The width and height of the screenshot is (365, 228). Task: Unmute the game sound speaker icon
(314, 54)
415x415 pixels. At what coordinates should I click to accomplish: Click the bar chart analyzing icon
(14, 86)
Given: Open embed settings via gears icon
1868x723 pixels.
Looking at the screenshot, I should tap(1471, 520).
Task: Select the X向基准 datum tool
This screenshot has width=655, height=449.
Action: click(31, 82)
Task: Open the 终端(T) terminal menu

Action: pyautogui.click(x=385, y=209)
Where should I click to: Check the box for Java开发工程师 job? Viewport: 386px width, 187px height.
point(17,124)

■ **Exercise brief**: Could you print the material above once more, exactly as it stands?

■ **Answer**:
The width and height of the screenshot is (365, 228). Task: Unmute the game sound speaker icon
(314, 54)
415x415 pixels. At what coordinates should I click to accomplish: Click the bar chart analyzing icon
(14, 86)
Given: Open embed settings via gears icon
1868x723 pixels.
Looking at the screenshot, I should tap(1471, 520).
Task: Select the X向基准 datum tool
This screenshot has width=655, height=449.
Action: click(31, 82)
Task: Open the 终端(T) terminal menu

Action: pyautogui.click(x=385, y=209)
Where should I click to: Check the box for Java开发工程师 job? Viewport: 386px width, 187px height.
point(17,124)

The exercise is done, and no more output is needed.